▸ **Dataset content**:
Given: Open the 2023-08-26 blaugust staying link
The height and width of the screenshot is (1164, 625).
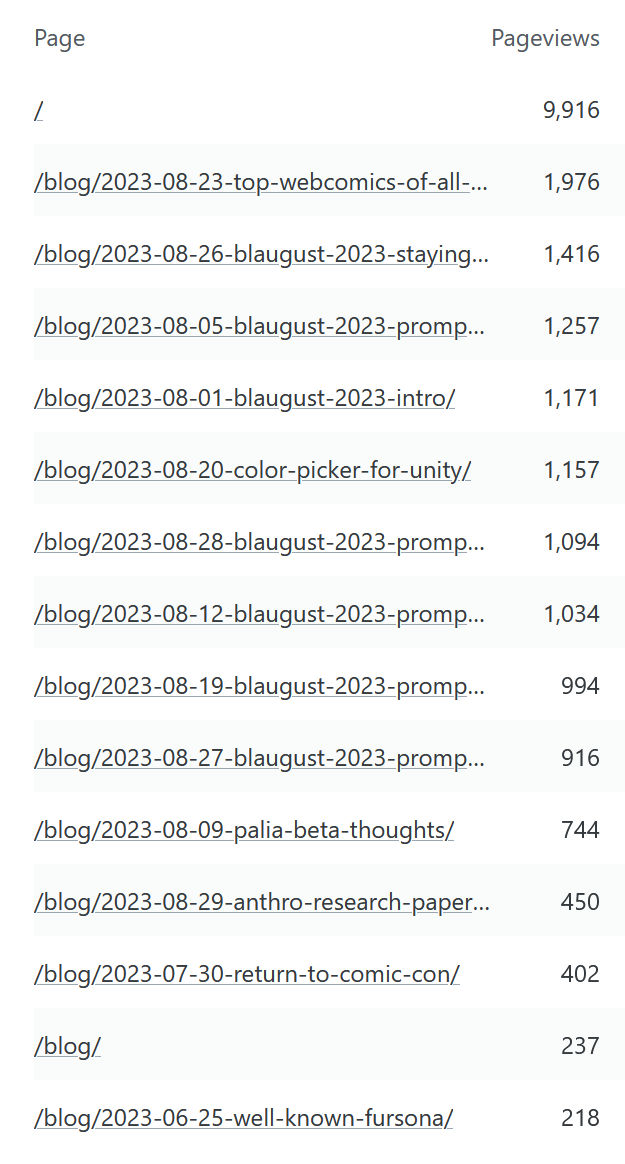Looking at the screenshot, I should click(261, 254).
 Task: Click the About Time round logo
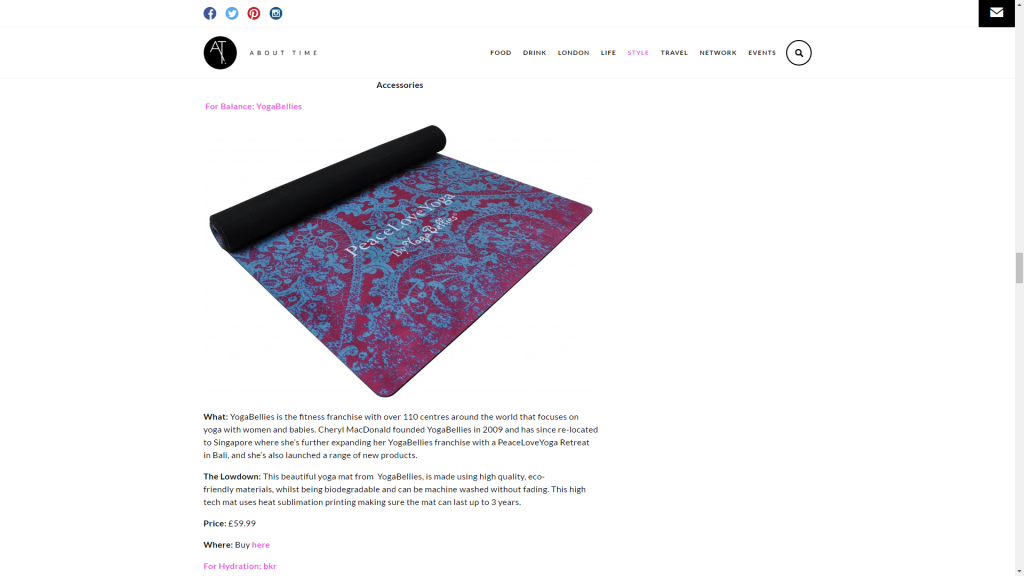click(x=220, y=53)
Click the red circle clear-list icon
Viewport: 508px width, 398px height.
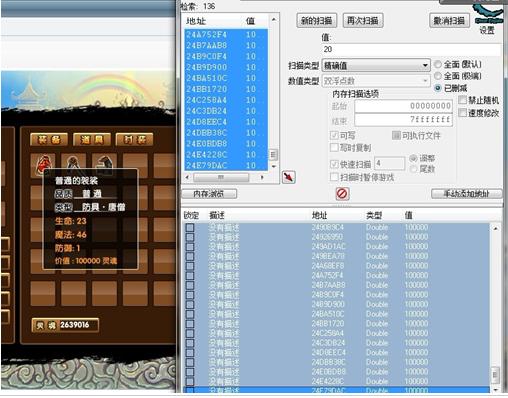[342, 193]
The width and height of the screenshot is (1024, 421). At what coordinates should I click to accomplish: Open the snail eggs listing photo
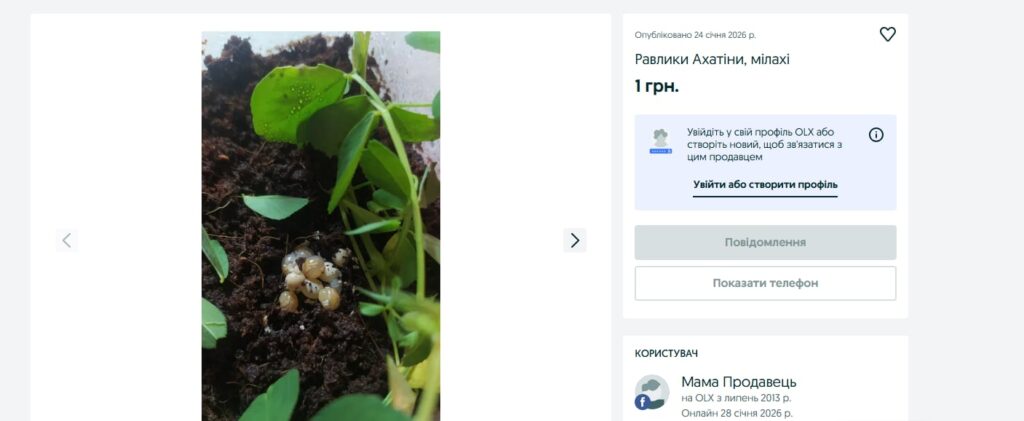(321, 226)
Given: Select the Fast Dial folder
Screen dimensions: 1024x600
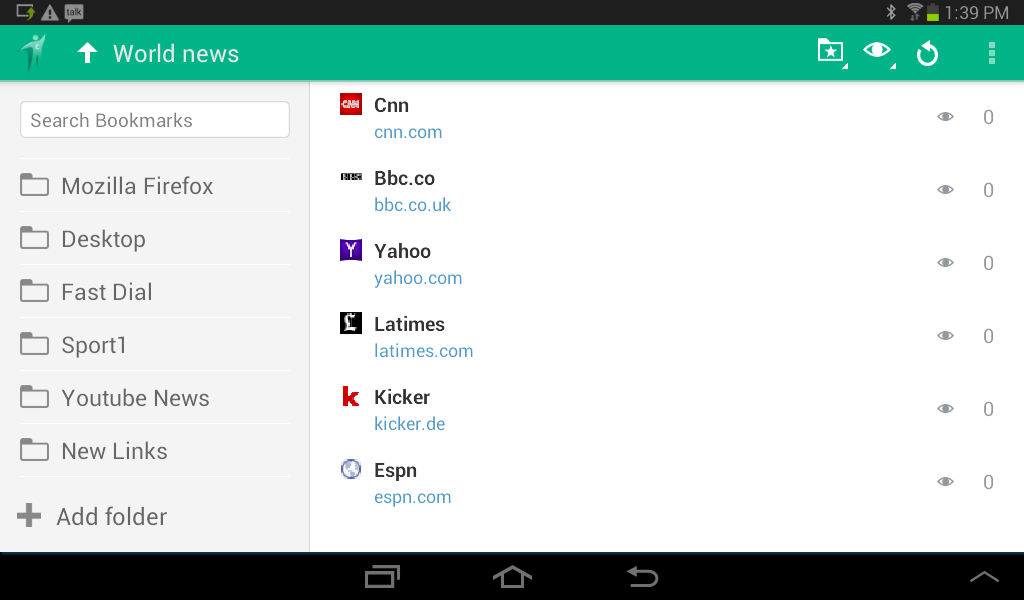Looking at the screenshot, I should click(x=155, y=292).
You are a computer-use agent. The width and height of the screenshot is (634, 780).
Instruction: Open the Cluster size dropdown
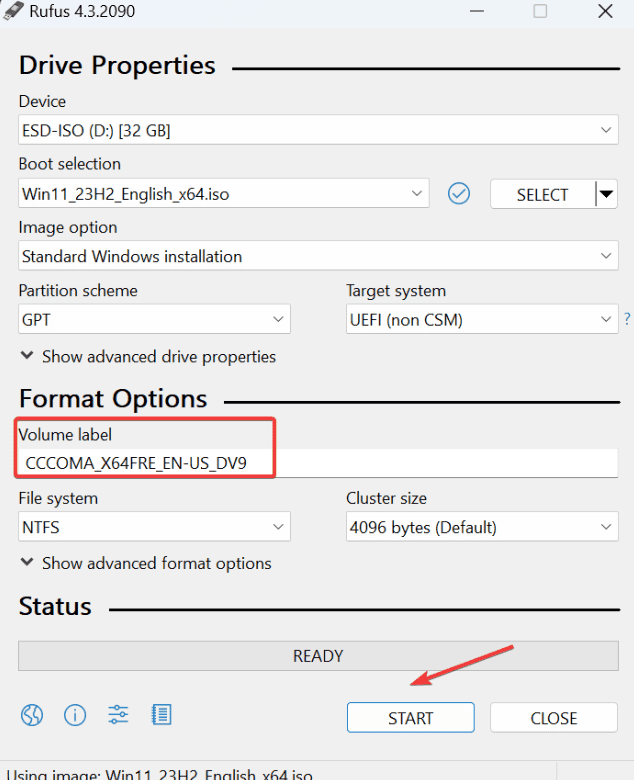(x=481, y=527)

▸ **Task instructions**: Copy all of the material word for word, and include none of its pictures.

▸ **Reply**:
Given: Open the 2023-08-26 blaugust staying link
The height and width of the screenshot is (1164, 625).
Looking at the screenshot, I should click(261, 254).
 Task: Click the About Time round logo
click(x=220, y=53)
Click the red circle clear-list icon
Viewport: 508px width, 398px height.
[342, 193]
The width and height of the screenshot is (1024, 421). At what coordinates should I click to accomplish: Open the snail eggs listing photo
(321, 226)
Given: Select the Fast Dial folder
Screen dimensions: 1024x600
Looking at the screenshot, I should click(x=155, y=292).
You are a computer-use agent. The width and height of the screenshot is (634, 780).
Instruction: Open the Cluster size dropdown
(x=481, y=527)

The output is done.